Buy-side prefer front-to-back solution from tech vendors rather than custodians, finds survey

Despite opportunities such as reduced workload, buy-side firms would still opt for a technology vendor over a custodian for front-to-back-office solutions.

A new survey of 100 buy-side operations executives showed the majority of firms would pursue a front-to-back-office solution provided by a technology vendor rather than a custodian.

The 2019 InvestOps report, conducted by WBR and SimCorp, showed that for firms seeking to consolidate their front- and back-office operations, nearly two-thirds would select a solution offered as a platform or a service, while 29% said that they would use a custodian.

“A service offering from a custodian with the promise of reduced workload may seem tempting, but it also puts a significant firewall between you and your data – not something to be taken lightly,” said Terry Flynn, front-office operations expert at SimCorp North America. “There is also a case to be made that the promises of staff reduction or redeployment do not fully materialise.”

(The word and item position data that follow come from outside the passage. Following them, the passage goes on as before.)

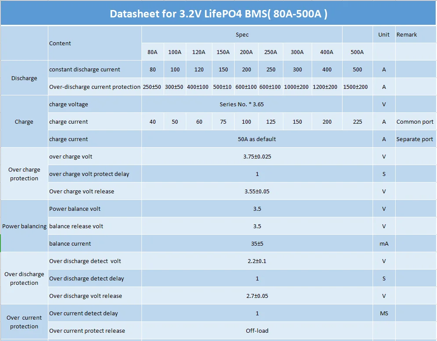437x341 pixels.
Task: Select the 500A spec column header
Action: click(357, 52)
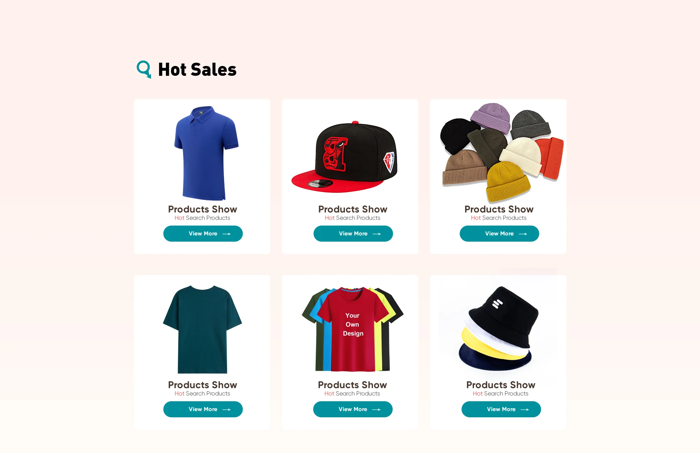Click View More under the teal t-shirt
Viewport: 700px width, 453px height.
point(203,409)
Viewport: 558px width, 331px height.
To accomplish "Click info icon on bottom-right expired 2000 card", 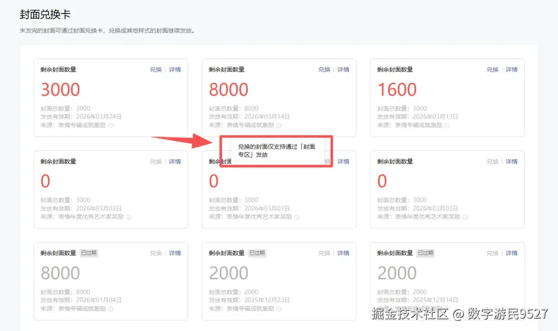I will (447, 308).
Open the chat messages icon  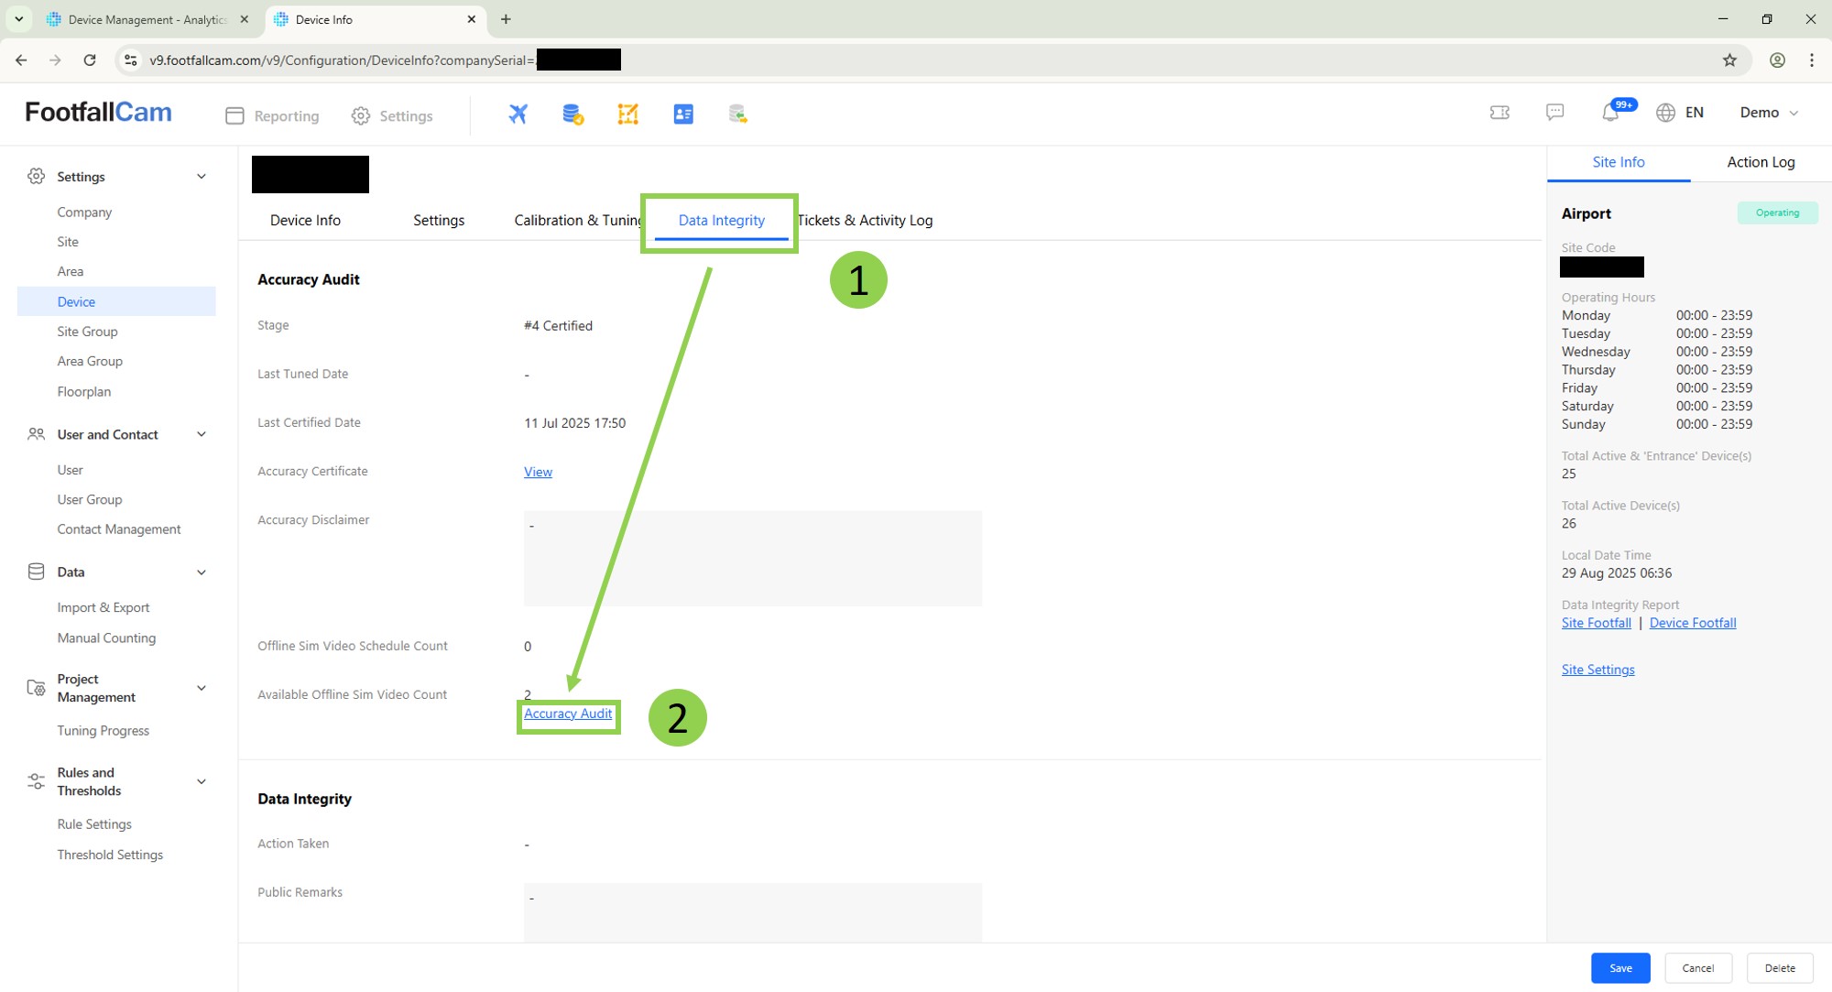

A number of custodians and fund administrators have targeted the front-office as a new growth opportunity and expand from its traditional back-office services model. These include State Street and SS&C Technologies and their respective acquisitions of Charles River and Eze Software.

Northern Trust has also gone live with an outsourced trading service for asset owners and asset managers, and plans to further integrate its front- and middle-office capabilities through the launch of a new technology and operating model.

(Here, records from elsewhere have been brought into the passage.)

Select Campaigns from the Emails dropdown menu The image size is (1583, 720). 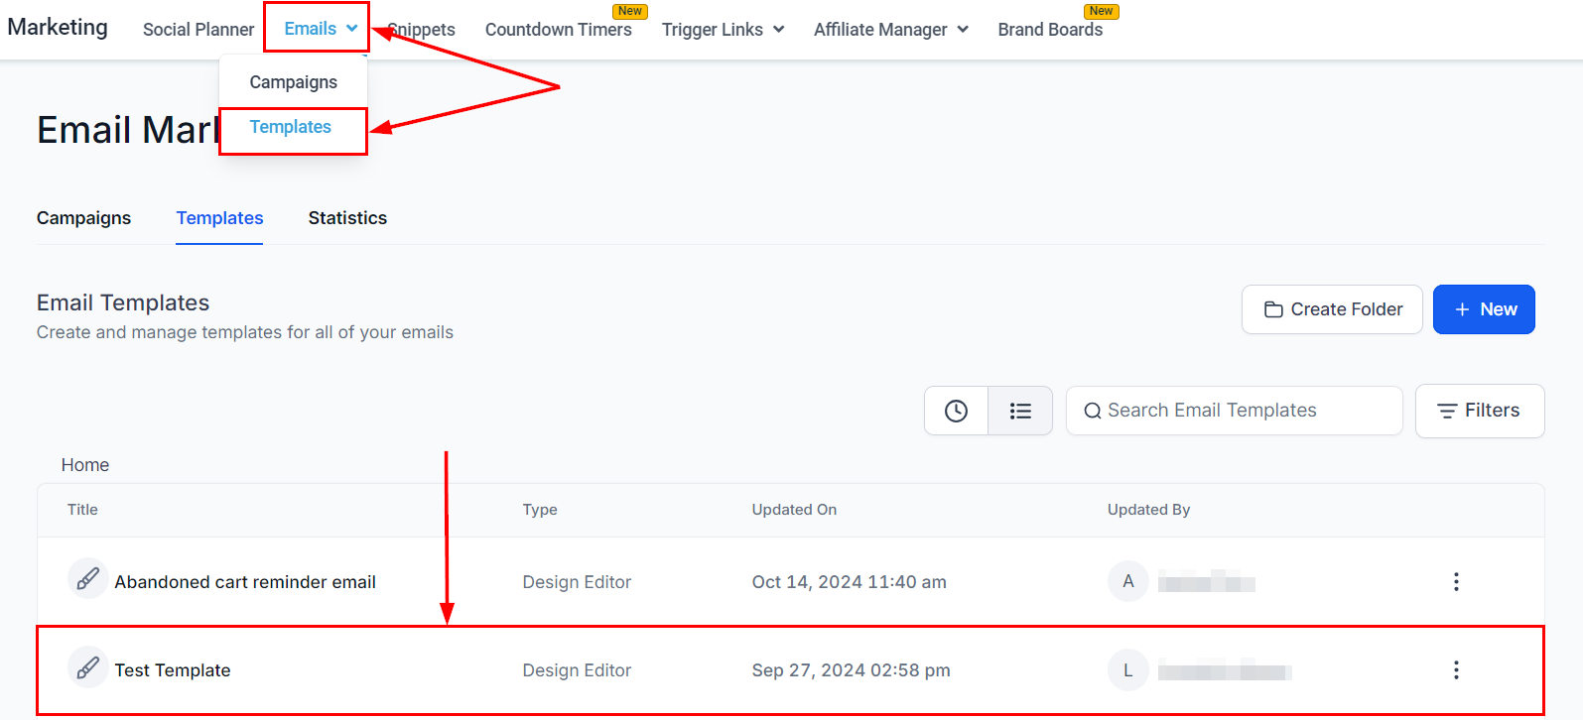coord(293,82)
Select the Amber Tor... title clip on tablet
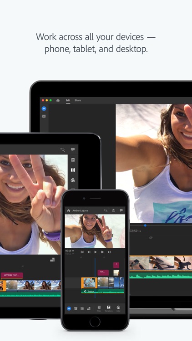 (12, 275)
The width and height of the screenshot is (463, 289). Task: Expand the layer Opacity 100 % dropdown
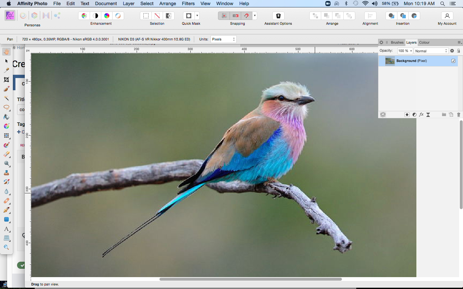coord(405,51)
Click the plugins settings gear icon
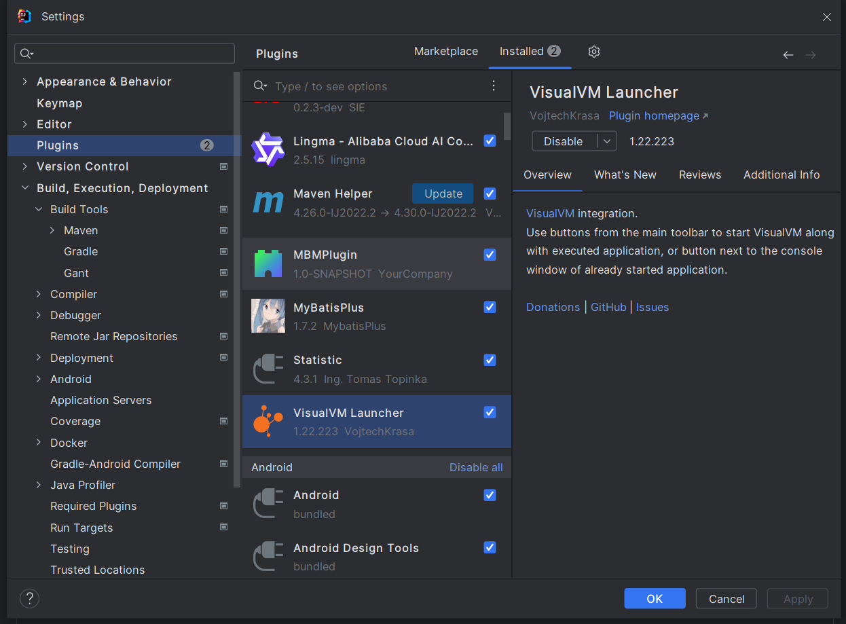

The survey also showed a majority of buy-side firms would consolidate front-to-back-office processing of alternatives and derivatives on to a single platform.

“We would like to see all asset classes, including alternatives, consolidated into a single platform for front-to-back-office processing,” added Dave Winter, head of investment operations, Aberdeen Standard Investments. “This would result in a cleaner data set, fewer breaks within the reconciliation process, and consistency in the data between the IBOR (investment book of record) and ABOR (accounting book of record) which I think is probably the biggest benefit.”